REQUIRED WORK: The line containing "The height and width of the screenshot is (133, 367)." and every line after it to the end of the records: set those down exactly, without any pictures.

────────────────────────────────────────

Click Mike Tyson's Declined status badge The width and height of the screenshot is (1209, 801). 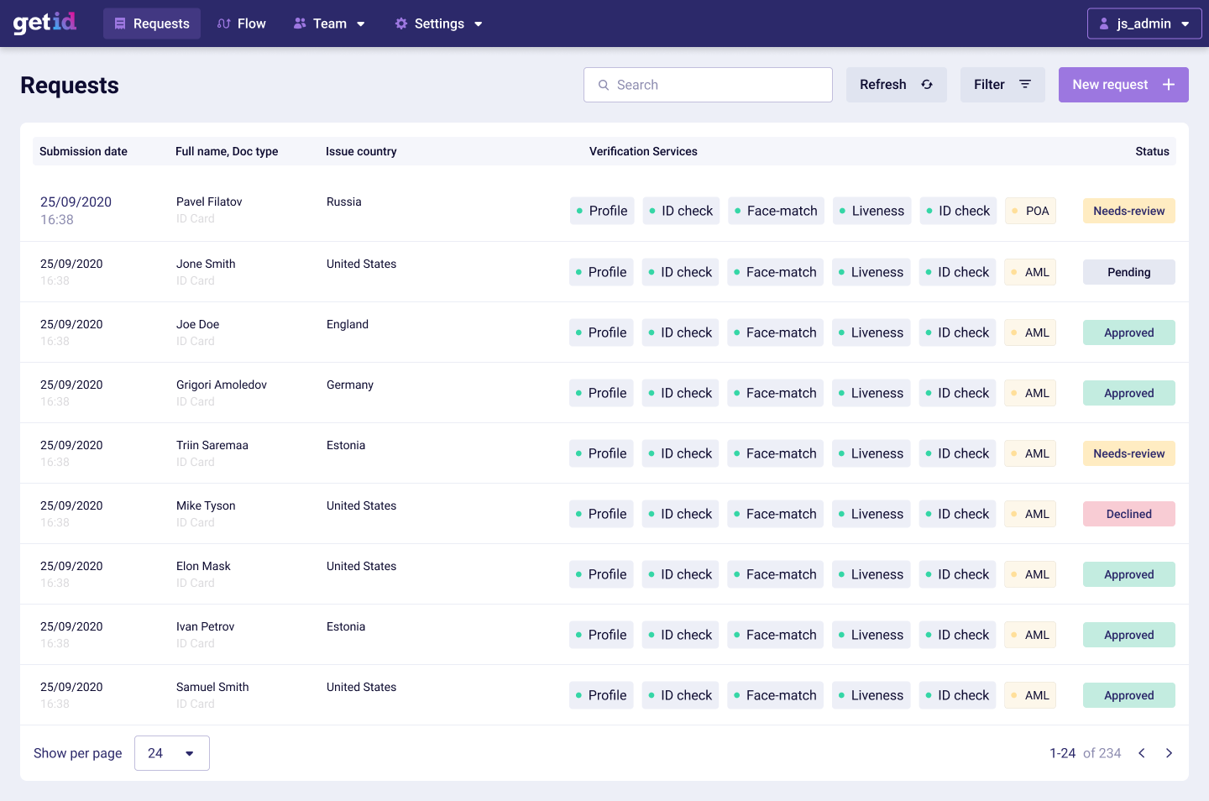click(x=1128, y=513)
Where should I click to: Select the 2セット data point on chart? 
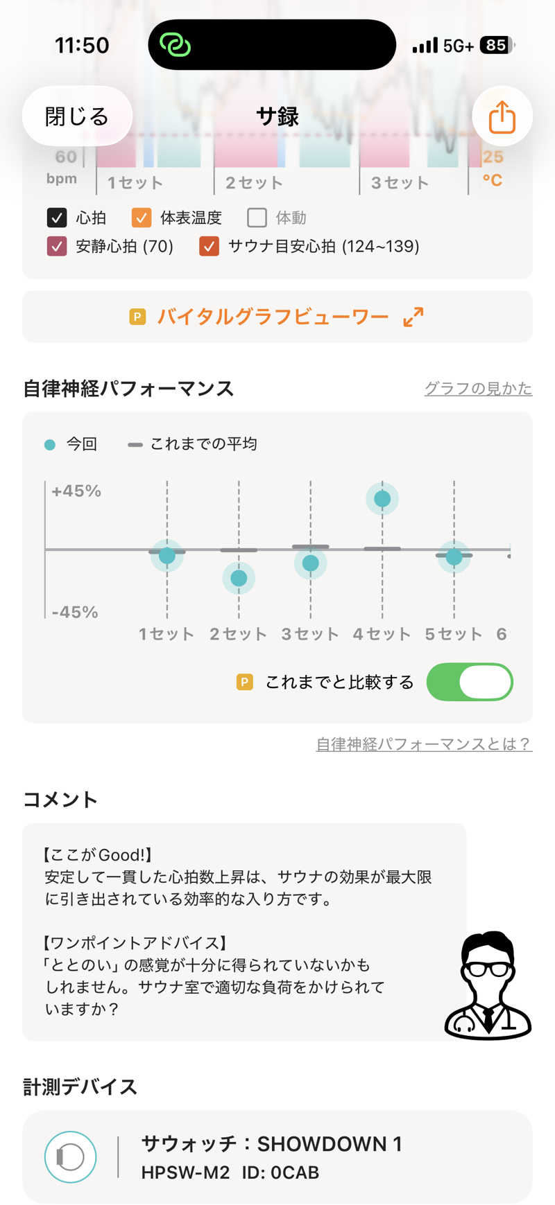(239, 578)
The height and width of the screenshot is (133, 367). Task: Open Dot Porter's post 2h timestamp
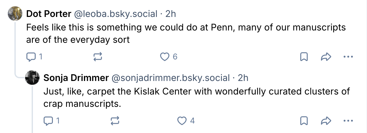[171, 14]
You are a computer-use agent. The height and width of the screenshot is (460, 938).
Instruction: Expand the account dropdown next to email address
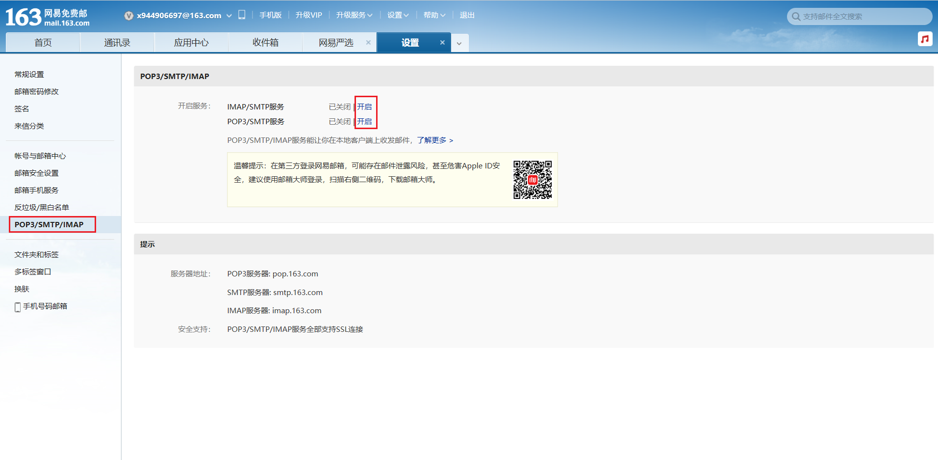229,16
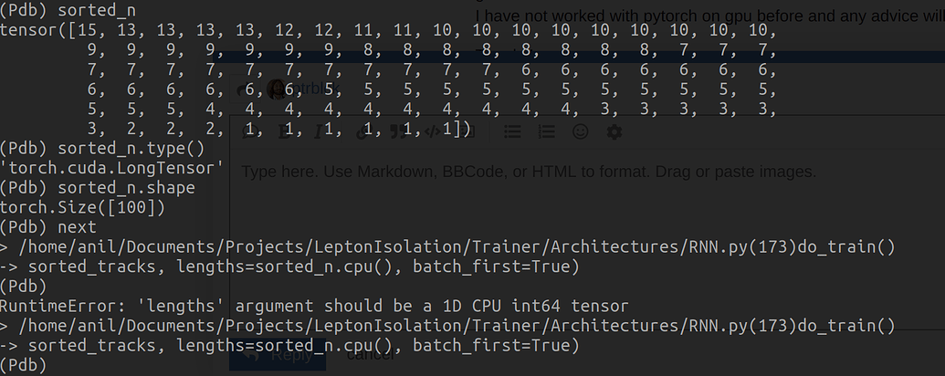Click the 'Type here' reply text area
This screenshot has width=945, height=376.
pyautogui.click(x=584, y=228)
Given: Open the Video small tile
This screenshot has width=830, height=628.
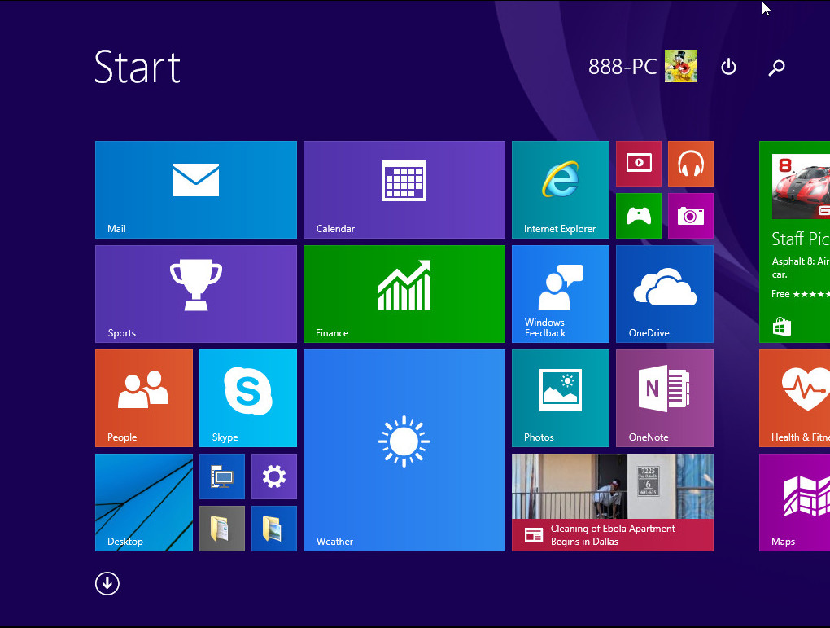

────────────────────────────────────────

REPLY:
The height and width of the screenshot is (133, 367). Task: Open Dot Porter's post 2h timestamp
[171, 14]
You are a computer-use agent. The height and width of the screenshot is (460, 938).
Instruction: Expand the account dropdown next to email address
229,16
Click the 'Type here' reply text area
This screenshot has width=945, height=376.
pyautogui.click(x=584, y=228)
Given: Open the Video small tile
This screenshot has width=830, height=628.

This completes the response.